RE: Proposed text on reliability in the web services architecture from Assaf Arkin on 2003-01-23 (www-ws-arch@w3.org from January 2003)

From: Assaf Arkin <arkin@intalio.com>
Date: Thu, 23 Jan 2003 13:06:46 -0800
To: "Jean-Jacques Dubray" <jjd@eigner.com>, "'Miles Sabin'" <miles@milessabin.com>, <www-ws-arch@w3.org>
Message-ID: <IGEJLEPAJBPHKACOOKHNCEFKDBAA.arkin@intalio.com>
> -----Original Message-----
> From: Jean-Jacques Dubray [mailto:jjd@eigner.com]
> Sent: Thursday, January 23, 2003 8:10 AM
> To: 'Assaf Arkin'; 'Miles Sabin'; www-ws-arch@w3.org
> Subject: RE: Proposed text on reliability in the web services
> architecture
>
>
> >>That's a bad proposition. I would like to receive at some point (say 8
> >>hours
> >>later) a message confirming whether the delivery would be made or not.
> >>That's how I achieve reliablity of the application, and I cannot think
> of
> >>any other way.
> [JJ] So let's say that your message gets there and that you forgot to
> upgrade your system on your supplier's notice and the message format is
> now invalid. The application in charge of the business logic will never

Ideally if you detect that the message is invalid, or maybe you just
undeployed the application that processes it, you can always send a nack
(ack indicating delivery - no processing). But you cannot always determine
that when the ack is sent, so sometimes delivery is gauranteed and
processing is not. Which brings us back to the discussion of coordination.
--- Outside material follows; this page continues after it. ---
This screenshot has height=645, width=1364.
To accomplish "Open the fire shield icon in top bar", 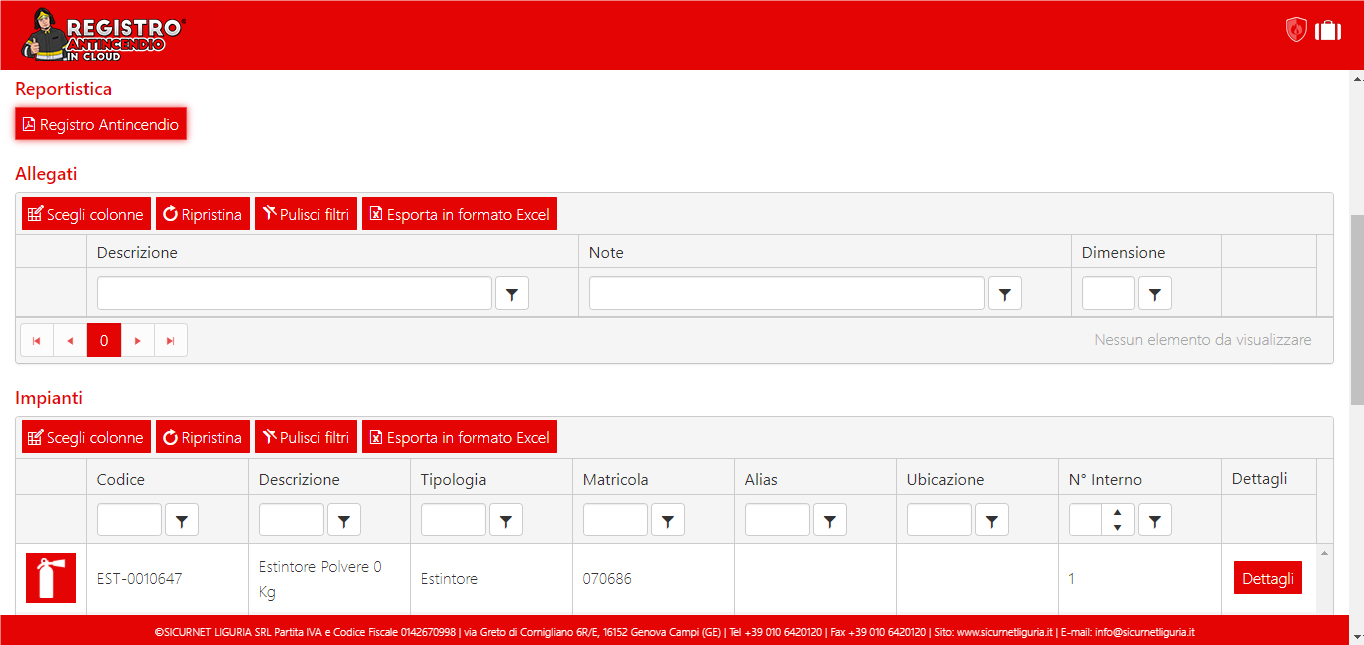I will click(1295, 30).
> get the message and will never be able to send an ack PO. At this point

Just a reminder, the application does not send the ack, the RM does.
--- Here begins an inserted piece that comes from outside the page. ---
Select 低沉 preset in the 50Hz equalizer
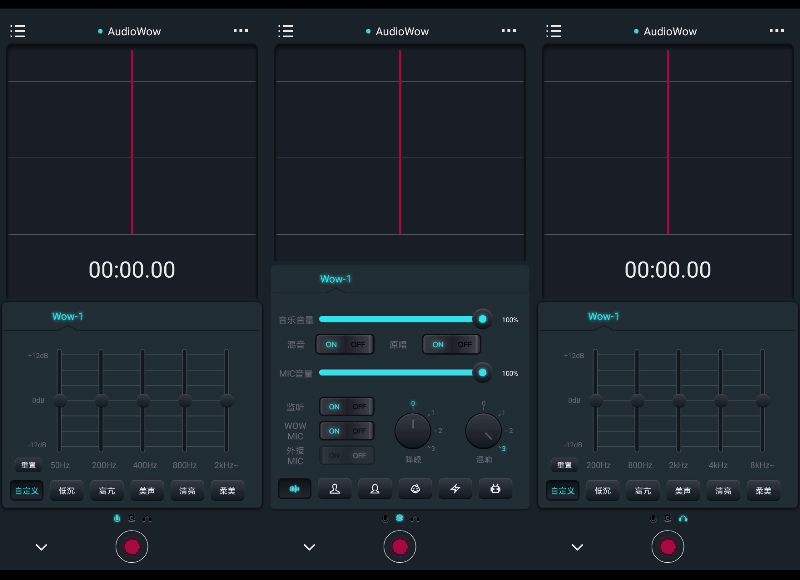This screenshot has width=800, height=580. 67,490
> it is hard to avoid having a confirmation that your message was valid
> and that it passed all the business rules of the application in charge
> of processing it. Unless, ah yes, you could retry n times, and if it
> failed after n times, you could conclude that the message had something
> wrong, oh, unless it is the partner system which is down. What you need
> is called guaranteed message delivery at the business application level
> as opposed to the transport level. Transactional web services (as
> opposed to data rich or computational web services) require a business
> protocol on top of SOAP, there is simply no way out of it.
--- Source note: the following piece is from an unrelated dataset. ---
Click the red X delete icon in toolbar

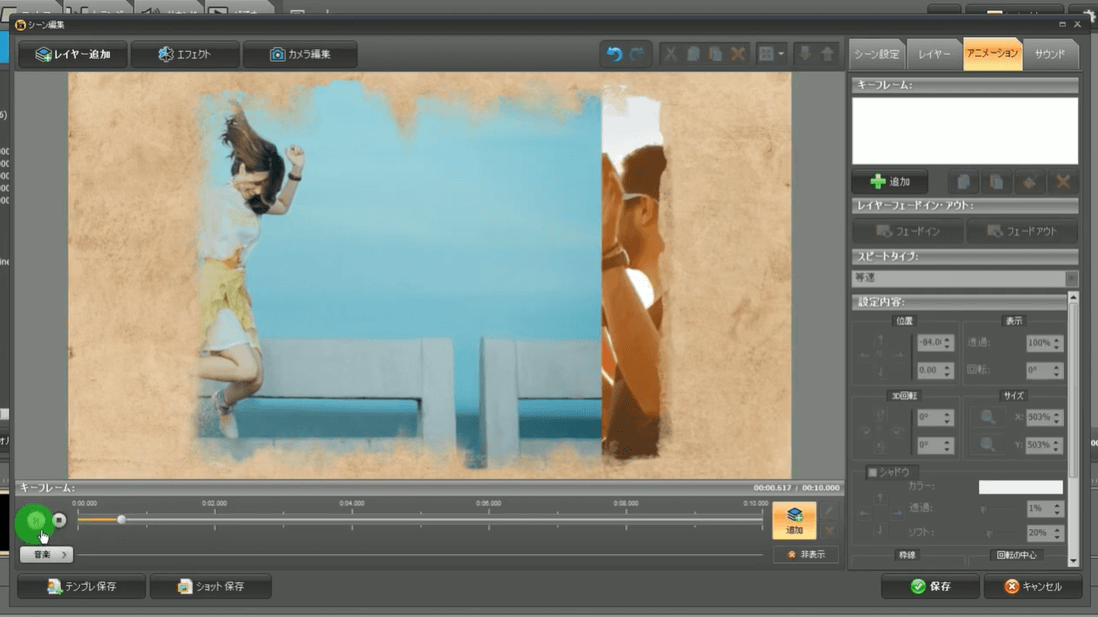[738, 54]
You definitely want to be notified that the message can be processed if the
message is valid, and that it can be processed if the payment is acceptable,
and that it can be processed if the products are available, and that it can
be processed it the delivery time can be met, and that it can be processed
because the product is already shipping ...

Essentially what you want to do is progress from one state to another where
each state progression (aka round) proves the complete agreement about the
results of the previous progression (previous round). You can perform any
rounds you want until at some point you don't care anymore (you got the
products, that's what you ordered, time to make the payment).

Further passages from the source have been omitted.